L’usine de montage Citroën Aulnay fait partie du groupe PCA (Peugeot Citroën Automobiles) et compte 6800 salariés dont un volant de 1500 intérimaires. Depuis deux ans, un peu plus de mille travailleurs ont été embauchés en CDI pour faire face à la montée de la production (1800 véhicules par jour actuellement). Une équipe de nuit et un équipe de VSD ont été instaurées.

En 1999, l’application de l’accord sur la RTT signé par tous les syndicats sauf la CGT s’est traduite par une aggravation des conditions de travail : postes surchargés, samedis travaillés et non payés dans le mois puisque versés dans un compteur d’heures. De plus, le non paiement en heures supplémentaires des samedis a amputé les feuilles de paie de 1000 F au moins pour un salaire d’ouvrier sur chaîne.

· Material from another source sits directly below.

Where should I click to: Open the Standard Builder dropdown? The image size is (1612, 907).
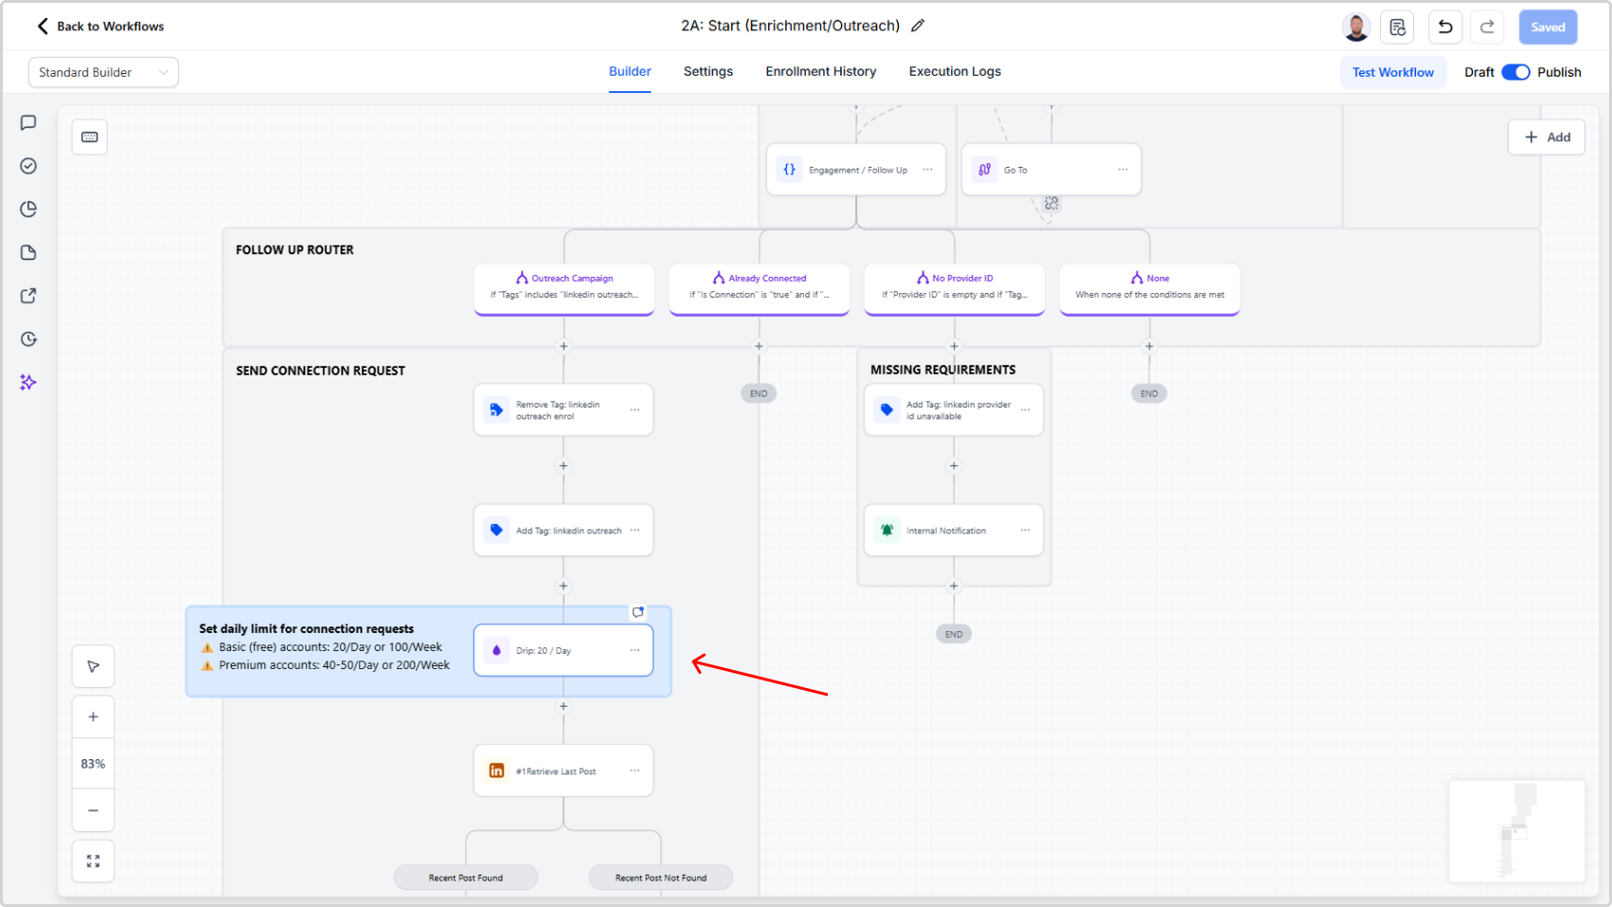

Des élections surprenantes

La tension est forte dans l’usine et le mécontentement aurait eu la possibilité de se manifester au travers du vote aux élections de délégués du personnel et du comité d’entreprise, par une progression électorale de la CGT. Cela, d’autant que les travailleurs étaient au courant de la progression de la CGT à Poissy (+20 %) et à Saint-Ouen (+10 %). Mais le 18 janvier les résultats, à Aulnay, n’allaient pas dans ce sens. La CGT reculait de 6 % dans le collège ouvrier, recueillant 35,74 % des voix, soit 1264 votants. Dans ce même collègue la SIA (ex CSL), le syndicat du patron, reculait de 2,17 %, la CFDT progressait de 2,25 %, FO faisait un bond de 5,35 %, la CFTC avançait, elle, modestement de 0,6 %.

La direction contre la CGT

Comment expliquer un tel vote ? Il importe d’abord de le relativiser. Si la CGT baisse de 6 % en 2001, elle avait gagné 7,86 % des voix il y a deux ans. Par contre si la SIA (ex CSL) perd 2,17 %, cela s’ajoute aux 11,4 % qu’elle avait déjà perdus aux élections de 1999.

La nouvelle direction de PCA voudrait d’une part se débarrasser de l’image d’un patron de combat qui lui est défavorable et d’autre part bénéficier de la collaboration de syndicats reconnus nationalement pour signer des accords d’entreprise. Dans le cadre de cette politique elle a proposé un accord de « droit syndical » paraphé par tous les syndicats au niveau des confédérations, mais refusé par la CGT de certaines usines du groupes, dont Aulnay. Aux élections d’Aulnay du 18 janvier 2001 la direction a évité de répéter l’erreur qu’elle avait commise à Poissy. Avant les élections de DP/CE en 2000 elle avait dissous la SIA (CSL) dans l’espoir que les voix de la CSL se reporteraient sur FO, la CFDT, etc. Or les voix se sont déplacées en majorité sur la liste CGT qui a progressé de 20 %.

Autre sujet d’inquiétude pour elle : la CGT a progressé dans les autres usines du groupes. A Aulnay la direction a donc adopté une stratégie différente. Elle n’a pas dissous la SIA (ex-CSL) mais a assuré un soutien à peine voilé aux autres syndicats. Par exemple elle a assuré des quotas d’embauche en CDI à FO, à la CFDT, la CFTC et la SIA bien sûr. L’idée étant que les ouvriers embauchés avec l’appui de ces syndicats voteraient pour. La direction n’était pourtant pas sûre de parvenir à ses fins. Par exemple, des chefs (AMI) ont appris au dernier moment de la journée de travail, le 18, à certains intérimaires, qu’ils étaient embauchés en CDI depuis le 1er janvier 2001 et qu’ils pouvaient donc aller voter. Pendant les trois mois précédant les élections elle a sorti certains travailleurs de postes sur chaîne, allégé le travail d’autres. A l’adresse de « son milieu », elle a organisé des sorties, des repas, pour tenter de créer une ambiance sympathique.

Le départ de 700 travailleurs en préretraite dans le cadre du plan CASA (3 départs, une embauche) aurait dû accentuer gravement les pertes de la CGT car ces ouvriers, anciens dans l’usine, votaient majoritairement pour la CGT. Or elle ne perd que 151 voix. Cela signifie qu’un bon nombre d’embauchés en CDI depuis un an et demi ne se sont pas laissés impressionner.